Print each record exactly, with no word added or removed.

[Collected data]
____
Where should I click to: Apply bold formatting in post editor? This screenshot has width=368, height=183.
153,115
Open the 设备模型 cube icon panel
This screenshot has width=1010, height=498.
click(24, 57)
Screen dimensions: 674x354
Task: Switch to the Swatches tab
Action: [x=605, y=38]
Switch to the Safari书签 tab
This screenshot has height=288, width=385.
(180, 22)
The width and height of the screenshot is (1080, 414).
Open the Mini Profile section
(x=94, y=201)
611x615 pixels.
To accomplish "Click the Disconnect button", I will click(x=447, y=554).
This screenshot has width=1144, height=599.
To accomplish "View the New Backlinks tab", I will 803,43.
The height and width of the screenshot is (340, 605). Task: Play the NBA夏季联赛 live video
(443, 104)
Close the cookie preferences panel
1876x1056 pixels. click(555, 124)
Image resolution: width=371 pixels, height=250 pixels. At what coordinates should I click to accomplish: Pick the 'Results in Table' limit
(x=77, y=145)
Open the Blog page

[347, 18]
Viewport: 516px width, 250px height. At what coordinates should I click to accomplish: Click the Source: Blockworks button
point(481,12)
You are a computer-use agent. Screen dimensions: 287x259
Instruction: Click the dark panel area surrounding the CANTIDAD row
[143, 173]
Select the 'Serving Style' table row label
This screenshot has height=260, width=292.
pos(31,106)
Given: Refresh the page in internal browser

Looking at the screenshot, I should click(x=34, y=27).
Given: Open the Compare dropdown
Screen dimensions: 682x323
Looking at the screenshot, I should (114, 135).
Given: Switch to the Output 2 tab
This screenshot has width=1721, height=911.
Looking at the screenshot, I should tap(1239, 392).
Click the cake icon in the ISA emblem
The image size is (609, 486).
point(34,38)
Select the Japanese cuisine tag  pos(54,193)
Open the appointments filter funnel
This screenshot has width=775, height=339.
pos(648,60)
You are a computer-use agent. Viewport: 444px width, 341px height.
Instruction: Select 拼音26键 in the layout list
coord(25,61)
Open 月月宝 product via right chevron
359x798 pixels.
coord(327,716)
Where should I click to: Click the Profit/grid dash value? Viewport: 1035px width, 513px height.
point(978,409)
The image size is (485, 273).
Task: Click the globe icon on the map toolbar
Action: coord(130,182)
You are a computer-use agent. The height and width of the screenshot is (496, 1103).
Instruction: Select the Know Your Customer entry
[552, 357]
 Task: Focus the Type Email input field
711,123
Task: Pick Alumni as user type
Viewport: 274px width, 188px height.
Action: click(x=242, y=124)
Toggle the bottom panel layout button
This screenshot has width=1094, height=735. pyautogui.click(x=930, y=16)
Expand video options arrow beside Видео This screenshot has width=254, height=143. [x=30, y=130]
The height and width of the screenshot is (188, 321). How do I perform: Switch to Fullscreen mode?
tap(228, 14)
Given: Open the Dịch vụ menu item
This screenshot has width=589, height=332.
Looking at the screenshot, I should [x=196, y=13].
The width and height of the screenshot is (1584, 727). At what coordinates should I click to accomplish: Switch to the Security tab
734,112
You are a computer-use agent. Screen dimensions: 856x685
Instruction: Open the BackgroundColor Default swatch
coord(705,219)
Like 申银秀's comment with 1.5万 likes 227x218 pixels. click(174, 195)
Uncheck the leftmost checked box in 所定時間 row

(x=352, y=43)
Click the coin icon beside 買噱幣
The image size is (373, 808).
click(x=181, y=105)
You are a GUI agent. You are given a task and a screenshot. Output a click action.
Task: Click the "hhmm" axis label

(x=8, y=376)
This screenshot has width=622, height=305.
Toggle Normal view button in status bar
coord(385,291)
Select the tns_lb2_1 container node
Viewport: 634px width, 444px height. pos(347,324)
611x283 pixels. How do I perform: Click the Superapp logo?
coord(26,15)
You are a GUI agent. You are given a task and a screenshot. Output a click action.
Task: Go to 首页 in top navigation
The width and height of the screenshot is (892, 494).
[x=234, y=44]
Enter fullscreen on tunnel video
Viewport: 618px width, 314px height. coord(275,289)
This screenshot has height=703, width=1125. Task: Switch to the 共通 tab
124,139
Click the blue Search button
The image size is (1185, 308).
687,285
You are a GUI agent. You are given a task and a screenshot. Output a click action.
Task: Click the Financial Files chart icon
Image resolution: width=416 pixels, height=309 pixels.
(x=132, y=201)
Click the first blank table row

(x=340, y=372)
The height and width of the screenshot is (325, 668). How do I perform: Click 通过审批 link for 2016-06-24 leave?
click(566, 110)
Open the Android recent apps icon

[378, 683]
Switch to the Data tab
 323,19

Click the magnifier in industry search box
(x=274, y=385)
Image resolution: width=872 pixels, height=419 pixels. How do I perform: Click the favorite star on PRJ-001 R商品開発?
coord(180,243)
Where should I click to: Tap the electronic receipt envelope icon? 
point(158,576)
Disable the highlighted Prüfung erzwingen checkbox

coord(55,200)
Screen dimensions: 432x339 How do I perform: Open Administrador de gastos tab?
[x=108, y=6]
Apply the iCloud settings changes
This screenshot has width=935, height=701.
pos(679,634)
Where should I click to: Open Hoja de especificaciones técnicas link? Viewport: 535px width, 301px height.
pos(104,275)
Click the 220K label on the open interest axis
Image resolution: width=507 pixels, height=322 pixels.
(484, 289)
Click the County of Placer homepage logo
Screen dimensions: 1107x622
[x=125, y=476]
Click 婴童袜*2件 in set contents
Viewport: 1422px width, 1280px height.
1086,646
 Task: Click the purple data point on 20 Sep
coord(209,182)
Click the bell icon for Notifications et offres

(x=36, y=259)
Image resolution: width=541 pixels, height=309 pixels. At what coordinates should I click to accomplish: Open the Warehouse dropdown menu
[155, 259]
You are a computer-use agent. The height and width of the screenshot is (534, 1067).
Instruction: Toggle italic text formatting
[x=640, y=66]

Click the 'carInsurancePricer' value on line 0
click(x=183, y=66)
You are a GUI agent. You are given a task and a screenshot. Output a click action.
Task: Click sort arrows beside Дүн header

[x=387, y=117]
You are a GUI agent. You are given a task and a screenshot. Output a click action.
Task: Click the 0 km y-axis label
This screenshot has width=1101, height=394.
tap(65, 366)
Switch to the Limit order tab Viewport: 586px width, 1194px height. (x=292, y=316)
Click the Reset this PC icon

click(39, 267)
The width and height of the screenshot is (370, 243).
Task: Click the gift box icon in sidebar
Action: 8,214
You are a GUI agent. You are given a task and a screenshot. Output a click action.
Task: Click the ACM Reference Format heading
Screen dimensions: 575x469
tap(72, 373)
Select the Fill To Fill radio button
____
Answer box:
Where should I click to: Apply bold formatting in post editor? This screenshot has width=368, height=183.
153,115
Open the 设备模型 cube icon panel
This screenshot has width=1010, height=498.
click(24, 57)
Screen dimensions: 674x354
Task: Switch to the Swatches tab
Action: [x=605, y=38]
Switch to the Safari书签 tab
This screenshot has height=288, width=385.
(180, 22)
The width and height of the screenshot is (1080, 414).
Open the Mini Profile section
(x=94, y=201)
611x615 pixels.
To accomplish "Click the Disconnect button", I will click(x=447, y=554).
This screenshot has width=1144, height=599.
To accomplish "View the New Backlinks tab", I will 803,43.
The height and width of the screenshot is (340, 605). Task: Play the NBA夏季联赛 live video
(443, 104)
Close the cookie preferences panel
1876x1056 pixels. click(555, 124)
Image resolution: width=371 pixels, height=250 pixels. At what coordinates should I click to accomplish: Pick the 'Results in Table' limit
(x=77, y=145)
Open the Blog page

[347, 18]
Viewport: 516px width, 250px height. At what coordinates should I click to accomplish: Click the Source: Blockworks button
point(481,12)
You are a computer-use agent. Screen dimensions: 287x259
Instruction: Click the dark panel area surrounding the CANTIDAD row
[143, 173]
Select the 'Serving Style' table row label
This screenshot has height=260, width=292.
pos(31,106)
Given: Refresh the page in internal browser

Looking at the screenshot, I should click(x=34, y=27).
Given: Open the Compare dropdown
Screen dimensions: 682x323
Looking at the screenshot, I should (114, 135).
Given: Switch to the Output 2 tab
This screenshot has width=1721, height=911.
Looking at the screenshot, I should tap(1239, 392).
Click the cake icon in the ISA emblem
The image size is (609, 486).
point(34,38)
Select the Japanese cuisine tag  pos(54,193)
Open the appointments filter funnel
This screenshot has width=775, height=339.
pos(648,60)
You are a computer-use agent. Viewport: 444px width, 341px height.
Instruction: Select 拼音26键 in the layout list
coord(25,61)
Open 月月宝 product via right chevron
359x798 pixels.
coord(327,716)
Where should I click to: Click the Profit/grid dash value? Viewport: 1035px width, 513px height.
point(978,409)
The image size is (485, 273).
Task: Click the globe icon on the map toolbar
Action: coord(130,182)
You are a computer-use agent. The height and width of the screenshot is (496, 1103).
Instruction: Select the Know Your Customer entry
[552, 357]
 Task: Focus the Type Email input field
711,123
Task: Pick Alumni as user type
Viewport: 274px width, 188px height.
Action: click(x=242, y=124)
Toggle the bottom panel layout button
This screenshot has width=1094, height=735. pyautogui.click(x=930, y=16)
Expand video options arrow beside Видео This screenshot has width=254, height=143. [x=30, y=130]
The height and width of the screenshot is (188, 321). How do I perform: Switch to Fullscreen mode?
tap(228, 14)
Given: Open the Dịch vụ menu item
This screenshot has width=589, height=332.
Looking at the screenshot, I should [x=196, y=13].
The width and height of the screenshot is (1584, 727). At what coordinates should I click to accomplish: Switch to the Security tab
734,112
You are a computer-use agent. Screen dimensions: 856x685
Instruction: Open the BackgroundColor Default swatch
coord(705,219)
Like 申银秀's comment with 1.5万 likes 227x218 pixels. click(174, 195)
Uncheck the leftmost checked box in 所定時間 row

(x=352, y=43)
Click the coin icon beside 買噱幣
The image size is (373, 808).
click(x=181, y=105)
You are a GUI agent. You are given a task and a screenshot. Output a click action.
Task: Click the "hhmm" axis label

(x=8, y=376)
This screenshot has width=622, height=305.
Toggle Normal view button in status bar
coord(385,291)
Select the tns_lb2_1 container node
Viewport: 634px width, 444px height. pos(347,324)
611x283 pixels. How do I perform: Click the Superapp logo?
coord(26,15)
You are a GUI agent. You are given a task and a screenshot. Output a click action.
Task: Go to 首页 in top navigation
The width and height of the screenshot is (892, 494).
[x=234, y=44]
Enter fullscreen on tunnel video
Viewport: 618px width, 314px height. coord(275,289)
This screenshot has height=703, width=1125. Task: Switch to the 共通 tab
124,139
Click the blue Search button
The image size is (1185, 308).
687,285
You are a GUI agent. You are given a task and a screenshot. Output a click action.
Task: Click the Financial Files chart icon
Image resolution: width=416 pixels, height=309 pixels.
(x=132, y=201)
Click the first blank table row

(x=340, y=372)
The height and width of the screenshot is (325, 668). How do I perform: Click 通过审批 link for 2016-06-24 leave?
click(566, 110)
Open the Android recent apps icon

[378, 683]
Switch to the Data tab
 323,19

Click the magnifier in industry search box
(x=274, y=385)
Image resolution: width=872 pixels, height=419 pixels. How do I perform: Click the favorite star on PRJ-001 R商品開発?
coord(180,243)
Where should I click to: Tap the electronic receipt envelope icon? 
point(158,576)
Disable the highlighted Prüfung erzwingen checkbox

coord(55,200)
Screen dimensions: 432x339 How do I perform: Open Administrador de gastos tab?
[x=108, y=6]
Apply the iCloud settings changes
This screenshot has width=935, height=701.
pos(679,634)
Where should I click to: Open Hoja de especificaciones técnicas link? Viewport: 535px width, 301px height.
pos(104,275)
Click the 220K label on the open interest axis
Image resolution: width=507 pixels, height=322 pixels.
(484, 289)
Click the County of Placer homepage logo
Screen dimensions: 1107x622
[x=125, y=476]
Click 婴童袜*2件 in set contents
Viewport: 1422px width, 1280px height.
1086,646
 Task: Click the purple data point on 20 Sep
coord(209,182)
Click the bell icon for Notifications et offres

(x=36, y=259)
Image resolution: width=541 pixels, height=309 pixels. At what coordinates should I click to accomplish: Open the Warehouse dropdown menu
[155, 259]
You are a computer-use agent. The height and width of the screenshot is (534, 1067).
Instruction: Toggle italic text formatting
[x=640, y=66]

Click the 'carInsurancePricer' value on line 0
click(x=183, y=66)
You are a GUI agent. You are given a task and a screenshot. Output a click action.
Task: Click sort arrows beside Дүн header

[x=387, y=117]
You are a GUI agent. You are given a task and a screenshot. Output a click action.
Task: Click the 0 km y-axis label
This screenshot has width=1101, height=394.
tap(65, 366)
Switch to the Limit order tab Viewport: 586px width, 1194px height. (x=292, y=316)
Click the Reset this PC icon

click(39, 267)
The width and height of the screenshot is (370, 243).
Task: Click the gift box icon in sidebar
Action: 8,214
You are a GUI agent. You are given a task and a screenshot. Output a click action.
Task: Click the ACM Reference Format heading
Screen dimensions: 575x469
tap(72, 373)
Select the Fill To Fill radio button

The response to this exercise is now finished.